▶ **TEXT EXTRACT**
▬▬▬▬▬▬
Alan Thwaits at eChannelLine discusses RPD (Recurrent Pattern Detection) and its potential to stopping spam (or I should say "reducing" spam since the goal on their part is to reduce it by 95%).
The report identified three main criteria for anti-spam solutions: the need to block 94 to 95 per cent of spam; the ability to trace spam in the first few minutes of an outbreak; and the ability to block spam regardless of the language or dialects used.Commtouch's RPD technology wins on all three counts, according to Oren Drori, the company's director of product marketing.
"Instead of looking at the content of each message, like other anti-spam technologies, RPD looks at the Internet as a whole," he explained. "It looks for recurrences of patterns in huge amounts of mail. If you can trace the repetitive pattern, you can block the spam."
Commtouch's anti-spam detection center monitors approximately 30 to 40 million messages a day, which Drori said is a representative sample of the Internet itself.
It sounds as if it works by monitoring a distributed selection of mail off of the net, regardless of location or language (I would imagine ideally spanning many countries and areas), for patterns that show up in N number of messages. If that N value is sufficiently large, then it marks that signature as "spam" and then all clients that see that will react accordingly.
I could be misunderstanding the technology and/or the methods used, but it sounds an awful lot like CloudMark's SpamNet, which in my experience is slow to catch on.
Perhaps this is different enough to actually work quite well, I don't know.
Posted by Eric at May 9, 2004 10:17 PM
| TrackBack
Hey, I just report what I see - I didn't say I thought it worked well.
▬▬▬▬▬▬
▶ **STATED PROBLEM 1**
In the post about Commtouch's RPD anti-spam technology, roughly how many messages does the company's detection center monitor each day?
▶ **STATED PROBLEM 2**
Carry on the post about Commtouch's RPD anti-spam technology from its final line.
▬▬▬▬▬▬
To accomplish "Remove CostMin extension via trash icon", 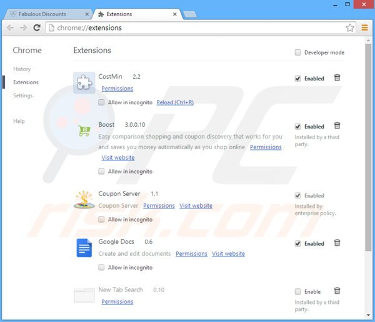I will coord(338,78).
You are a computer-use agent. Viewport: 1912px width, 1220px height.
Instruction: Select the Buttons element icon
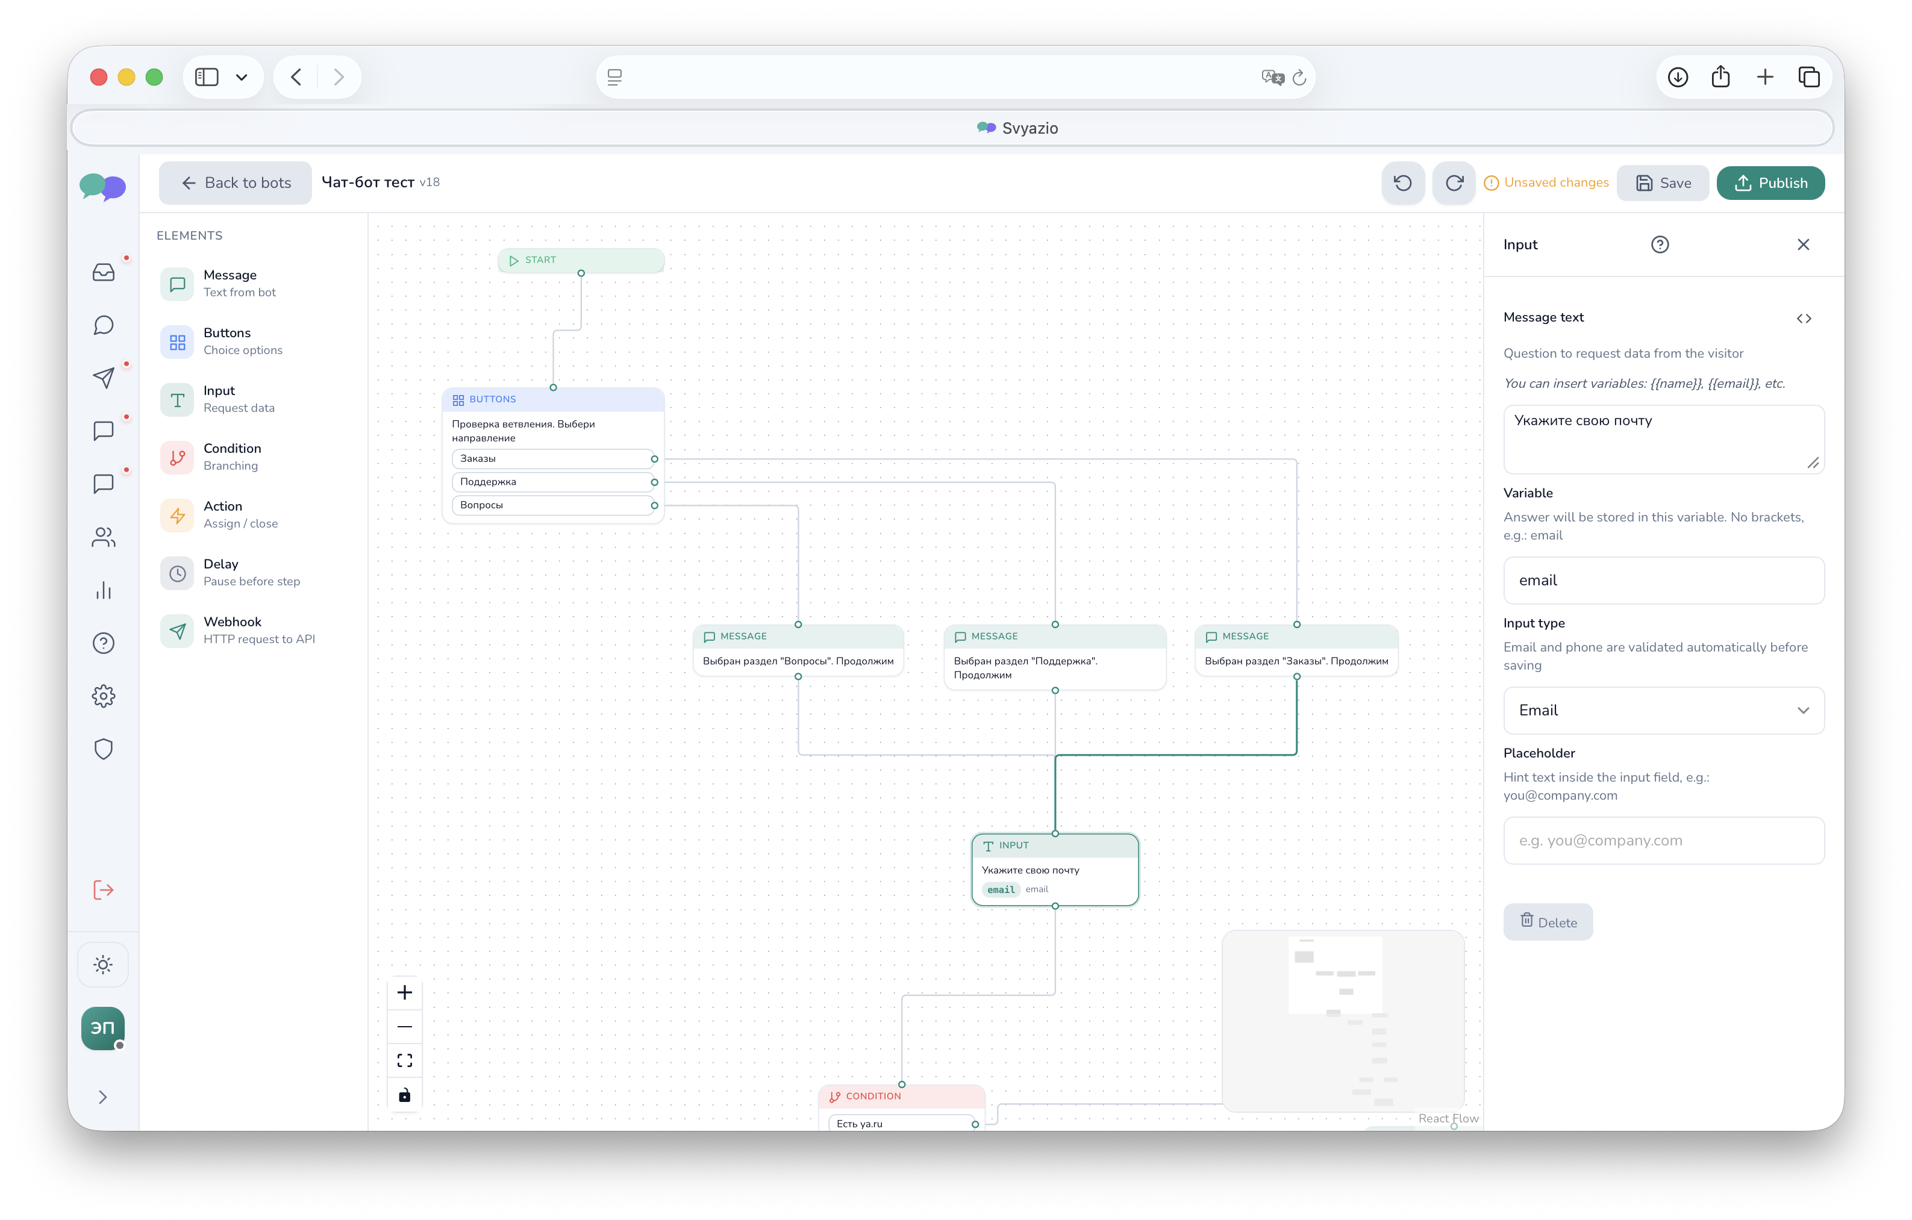tap(178, 341)
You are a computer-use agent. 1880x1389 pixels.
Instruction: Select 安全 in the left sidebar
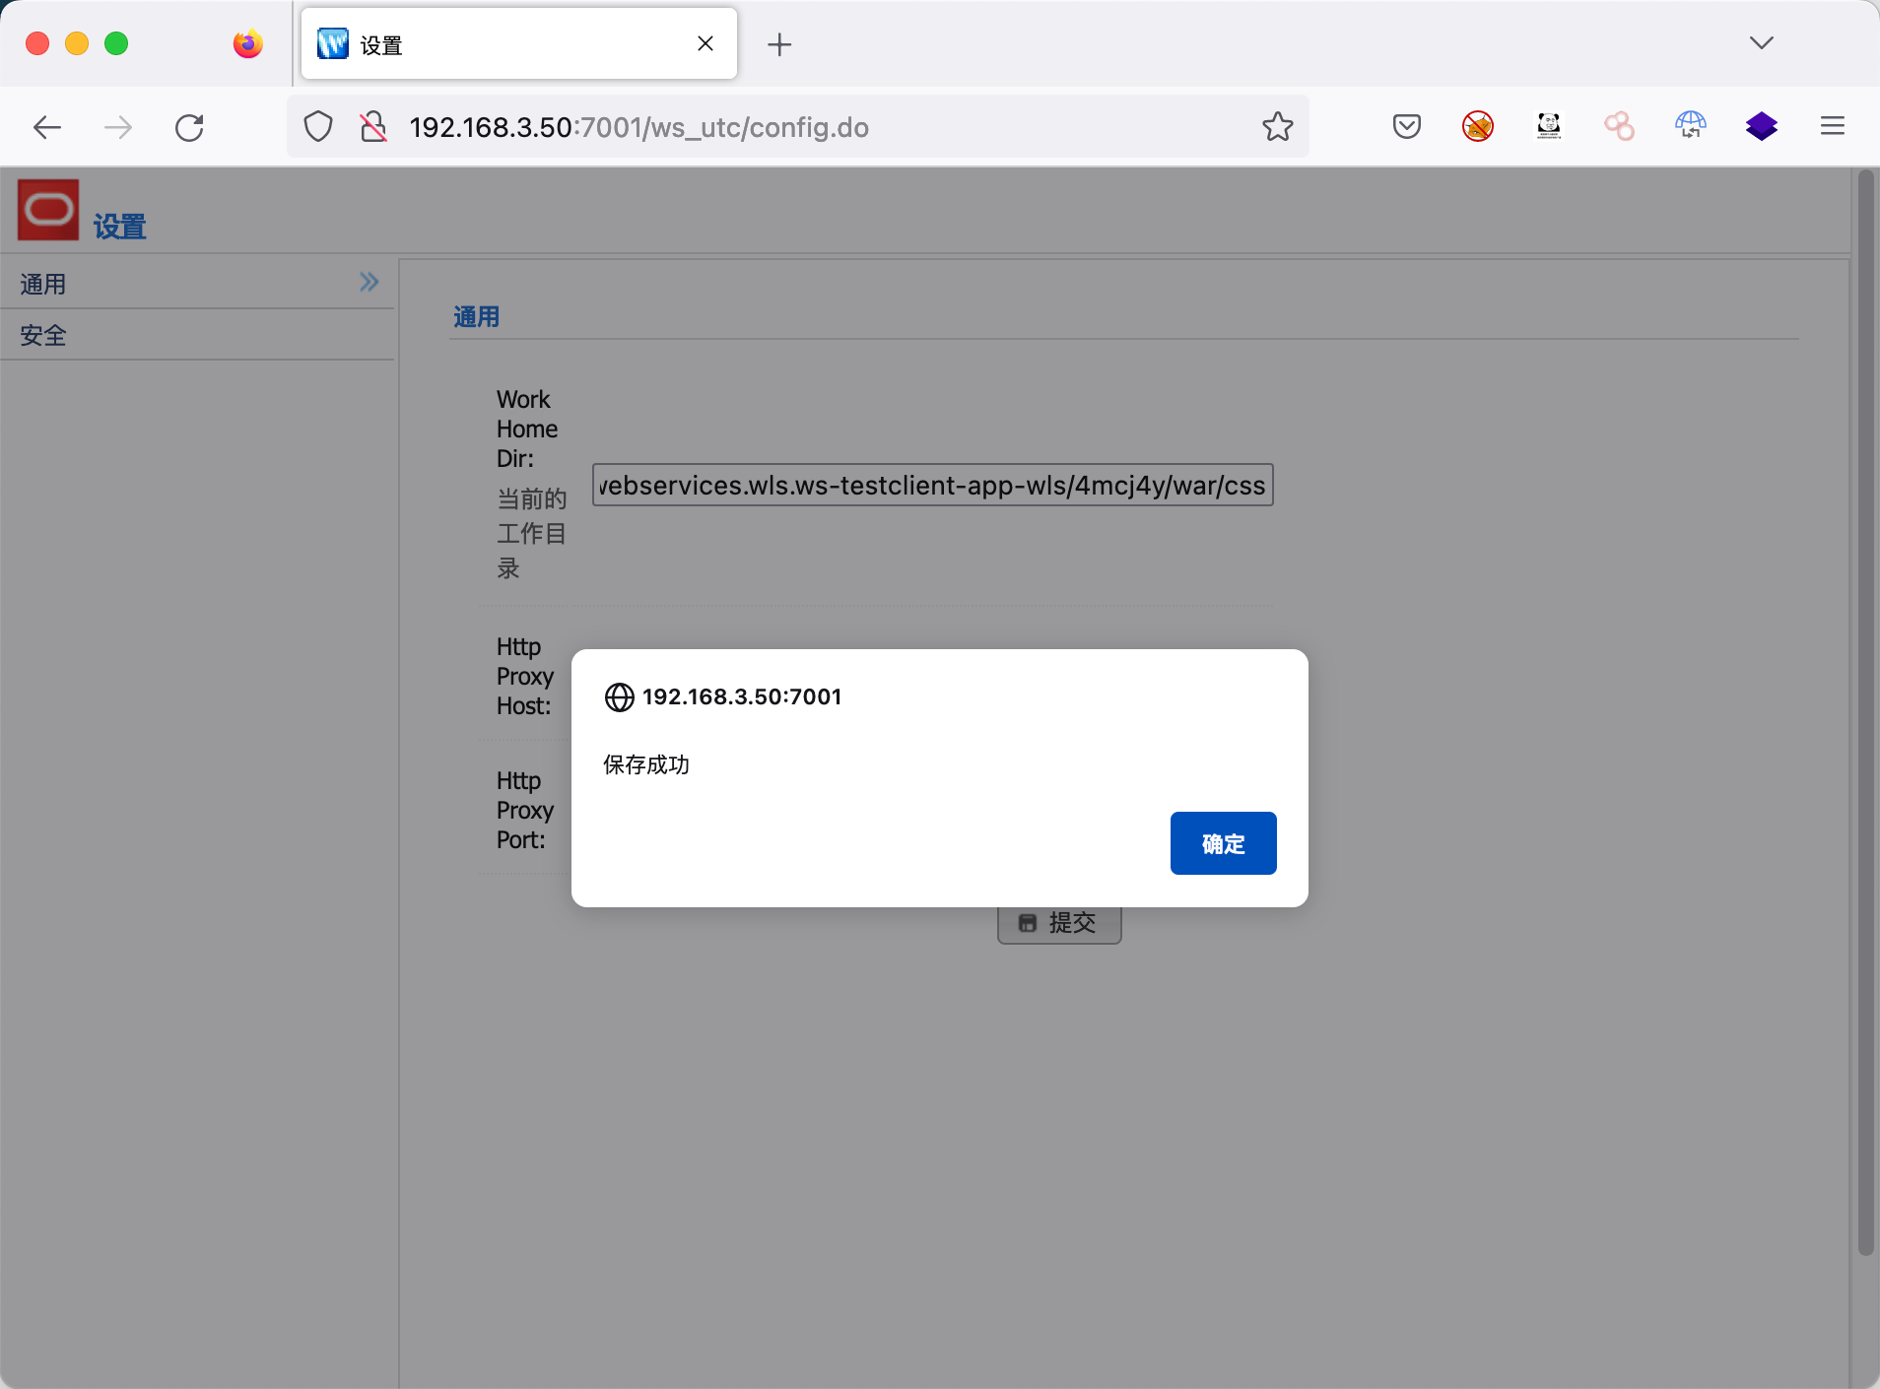[x=43, y=336]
▬▬▬▬▬▬
▶ **EXERCISE OUTPUT 1**
Approximately 30 to 40 million messages a day.

▶ **EXERCISE OUTPUT 2**
I would imagine they likely look at the headers and then look for X% of the e-mail being recurring - not so little so as to be triggered by a signature, and not so much so as to be fooled by the random text.
I would assume (hope) that there is more to it than that, but I haven't seen a full white paper on it - not sure if one is freely available since it is a commercial product.
Posted by: Eric at May 10, 2004 09:01 PM
Hallo friends! Really nice place here. I found a lot of interesting stuff all around. Just what I was looking for. Great joy!
I hate spam!!!
Posted by: Soey Farina at September 3, 2004 05:32 AM
i thought that a lot of anit-spam technologies on the isp end did this anyway?
a lot of spam emails just generate random content and gibberish onto the end of emails, or just add extra punctuation and letters to bypass them.
"It looks for recurrences of patterns in huge amounts of mail"
so it still looks at the content of each message, but what if an individual quoted from one of the emails, would that email not get through and would that be classed as a spam email?
if it's looking at such a large area, then couldn't their results get diluted by the vast amounts of varying letters in each spam message? i suppose they would check the source also?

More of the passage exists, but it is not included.